Maybe you are correct. I have found a couple of other cases where Sandboxing 
limits the functionality of my application.
I'm beginning to think maybe I should  not Sandbox.

By the way, none of the applications I have downloaded from the MAS are 
Sandboxed.
Seems to be a lot of exceptions being made.

Jim Merkel

On Sep 15, 2012, at 2:55 PM, koko <k...@highrolls.net> wrote:

> Yes,  a piece of cake for a piece of cake app.
> 
> Try doing something like iterating the file system so you can present to the 
> user all files of unique types you understand that can be anywhere on the 
> system.
> 
> The sandbox is like a cat box … to be avoided at all costs.
> 
> -koko
> 
> On Sep 15, 2012, at 3:01 PM, James Merkel wrote:
> 
>> 
>> On Sep 13, 2012, at 12:45 PM, James Merkel <jmerk...@mac.com> wrote:
>> 
>>> Sandboxing is not as restrictive than I though it would be.
>>> 
>>> For example, the documentation for the entitlement: 
>>> com.apple.security.files.user-selected.read-write says this entitlement 
>>> provides:  "Read/write access to files the user has selected using an Open 
>>> or Save dialog" .

TASK REQUIREMENTS –
From the email thread on app sandboxing, pull out the passage from "By the way, none" up to and including "of cake app.", word for word. The listing that follows the email thread on app sandboxing plays no part in the work.

AVAILABLE DATA –
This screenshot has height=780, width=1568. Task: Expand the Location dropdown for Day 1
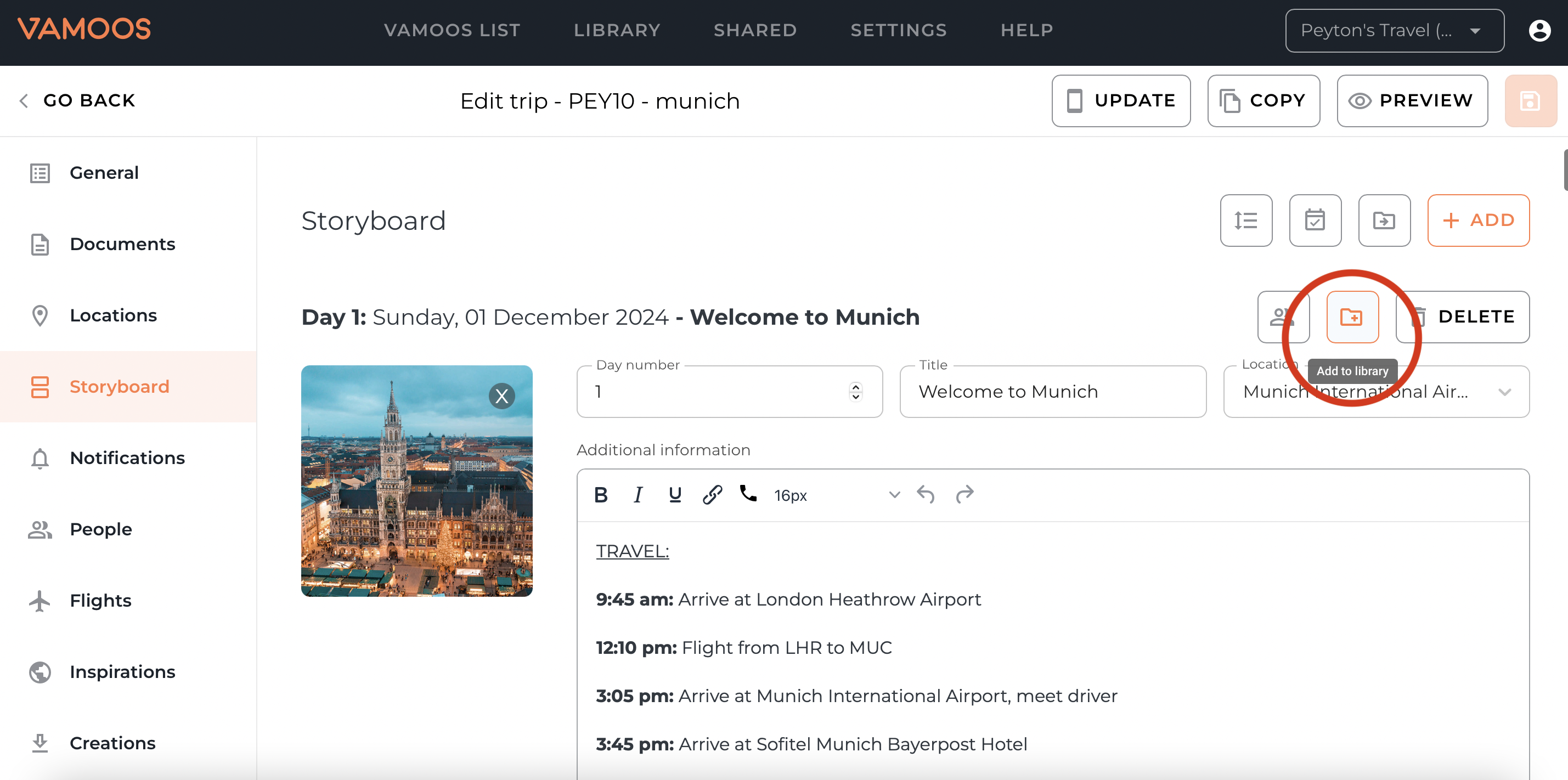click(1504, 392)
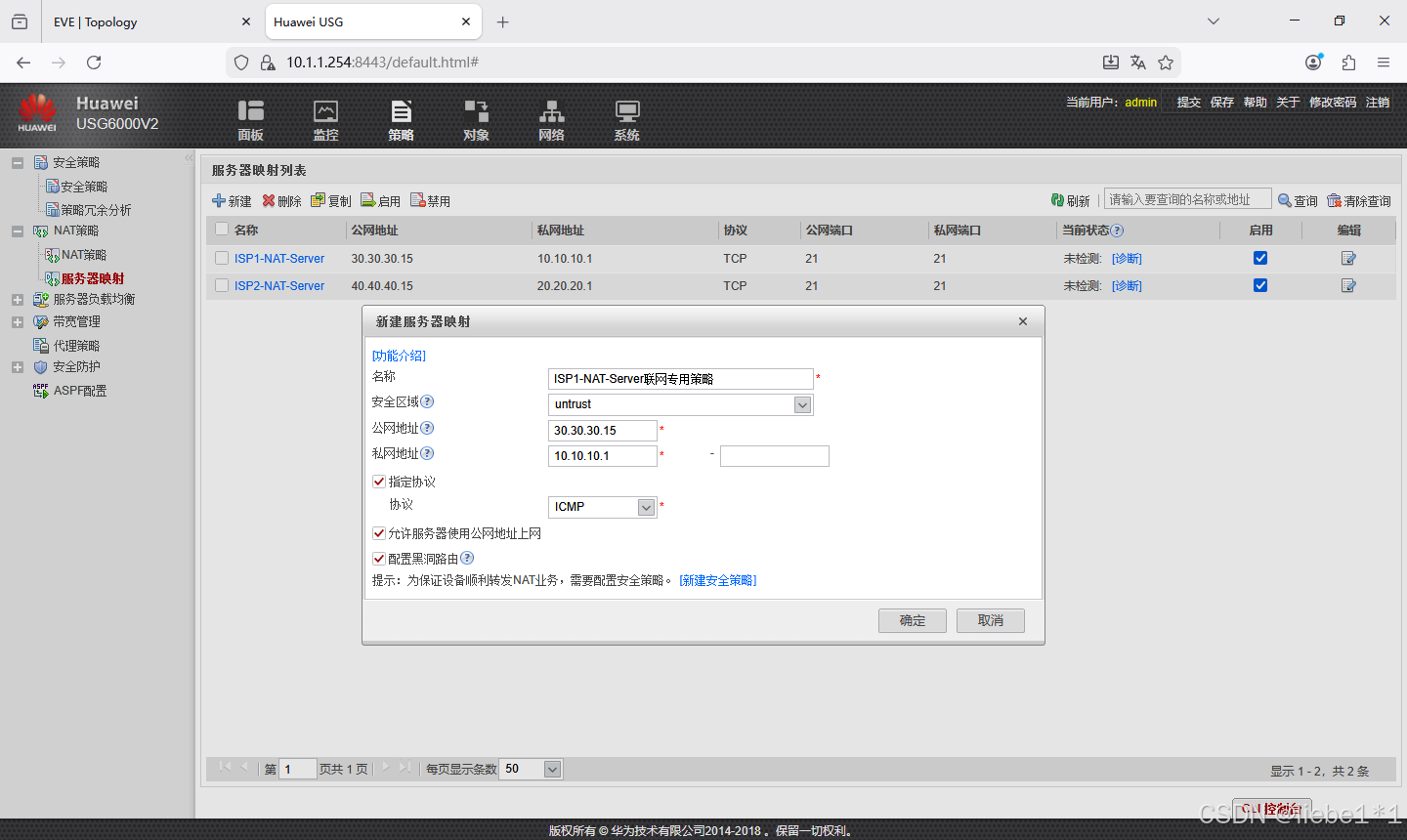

TASK RESPONSE –
By the way, none of the applications I have downloaded from the MAS are 
Sandboxed.
Seems to be a lot of exceptions being made.

Jim Merkel

On Sep 15, 2012, at 2:55 PM, koko <k...@highrolls.net> wrote:

> Yes,  a piece of cake for a piece of cake app.